Domains name where human life actually happens.
They are not theories, systems, or tools.
They are the primary arenas of lived human experience.
Frameworks—such as economics, governance, culture, and institutions—shape how flourishing unfolds within domains. They matter deeply, but they are not domains themselves.
Put simply:
- Domains describe human life
- Frameworks shape conditions
- Flourishing is measured in lived outcomes
The domains of human flourishing

1. The Individual
A single life
Core question:
Is this life livable and meaningful?
- Health of body and mind
- Meaning and purpose
- Character and agency
- Close relationships
- Enough security to live without constant fear
- Hope for what comes next
Everything else rests here.
When flourishing collapses at the individual level, other domains are forced to compensate.
2. The Family

Our closest bonds
Core question:
Are people safe, known, and formed here?
- Attachment and trust
- Caregiving and responsibility
- Conflict and repair
- Intergenerational formation
- Belonging at the most intimate level
This is where we first learn what life feels like—and what love costs.

3. The Community
Shared, everyday life
Core question:
Does life work at human scale?
- Belonging and social cohesion
- Informal support networks
- Shared norms and practices
- Local leadership and accountability
- Access to basic goods and services
Here, flourishing becomes visible.
Not private. Not abstract.

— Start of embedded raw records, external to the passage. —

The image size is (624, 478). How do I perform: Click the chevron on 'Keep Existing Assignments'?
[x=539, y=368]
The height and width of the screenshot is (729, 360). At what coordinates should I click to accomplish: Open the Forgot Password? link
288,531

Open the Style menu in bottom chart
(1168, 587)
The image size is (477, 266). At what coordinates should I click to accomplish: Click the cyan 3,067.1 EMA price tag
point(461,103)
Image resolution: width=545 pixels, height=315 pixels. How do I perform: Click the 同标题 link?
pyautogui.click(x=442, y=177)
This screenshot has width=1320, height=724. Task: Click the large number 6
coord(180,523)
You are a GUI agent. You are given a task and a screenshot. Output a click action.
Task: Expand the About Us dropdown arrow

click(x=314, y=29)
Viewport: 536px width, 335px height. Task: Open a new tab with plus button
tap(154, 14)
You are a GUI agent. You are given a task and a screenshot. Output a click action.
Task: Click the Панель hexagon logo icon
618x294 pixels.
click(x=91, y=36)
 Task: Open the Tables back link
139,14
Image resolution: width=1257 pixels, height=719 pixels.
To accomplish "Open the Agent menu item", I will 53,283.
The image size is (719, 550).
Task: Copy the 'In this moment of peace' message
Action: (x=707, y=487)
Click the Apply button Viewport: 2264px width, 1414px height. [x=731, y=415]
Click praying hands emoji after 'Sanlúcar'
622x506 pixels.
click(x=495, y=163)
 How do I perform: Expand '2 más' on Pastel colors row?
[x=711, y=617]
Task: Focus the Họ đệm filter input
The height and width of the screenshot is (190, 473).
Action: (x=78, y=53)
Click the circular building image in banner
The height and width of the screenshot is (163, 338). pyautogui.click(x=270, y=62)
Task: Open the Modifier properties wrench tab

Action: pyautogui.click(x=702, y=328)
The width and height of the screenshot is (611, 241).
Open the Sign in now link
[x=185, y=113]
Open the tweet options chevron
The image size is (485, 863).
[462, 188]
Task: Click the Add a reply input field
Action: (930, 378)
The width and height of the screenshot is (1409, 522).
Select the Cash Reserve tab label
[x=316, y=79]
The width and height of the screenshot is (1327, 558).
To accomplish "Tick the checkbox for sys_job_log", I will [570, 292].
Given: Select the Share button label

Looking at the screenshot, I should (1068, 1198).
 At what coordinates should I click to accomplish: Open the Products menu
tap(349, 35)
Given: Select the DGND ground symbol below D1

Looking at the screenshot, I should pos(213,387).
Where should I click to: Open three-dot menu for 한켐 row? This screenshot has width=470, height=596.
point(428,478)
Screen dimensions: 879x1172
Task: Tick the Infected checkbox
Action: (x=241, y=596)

Shared.
4. The Nation

Life together at scale
Core question:
Are people protected, represented, and treated with dignity?
- Justice and the rule of law
- Rights and responsibilities
- Voice and participation
- Public trust
- Care for the vulnerable
This domain shapes the conditions under which families and communities can flourish—or struggle.

5. The World (Humanity)
Human life across borders and generations
Core question:
Can human life flourish together, beyond tribe and time?
- Global responsibility and cooperation
- Intergenerational justice
- Shared risks and shared futures
- Moral obligations beyond national boundaries
- What humanity owes those not yet born
This domain guards against flourishing that is isolated, exclusionary, or short-sighted.
6. Creation

The world that holds all human life
Core question:
Does our way of living leave room for tomorrow?
- Stewardship of land, water, and climate
- Ecological limits and resilience
- Long-term sustainability
- Respect for non-human life
- The inheritance we leave behind
Creation is not simply a backdrop.
It is the enclosing condition for every other domain.
A simple way to hold this together
When people talk about flourishing, they are usually asking one question:
What does a good life require—and what helps it last?
Across cultures, people tend to flourish when life is:
- Livable in body and mind
- Meaningful and purposeful
- Shaped by character and responsibility
- Sustained by close relationships
- Secure enough to live without constant fear
These conditions are widely shared.
They are not ideological.
But they do not sustain themselves.
Flourishing lasts only when the world around human life—families, communities, nations, humanity as a whole, and the created world itself—protects those conditions.
People flourish when life is livable and meaningful.
Flourishing endures when those lives are held within a world that can sustain them.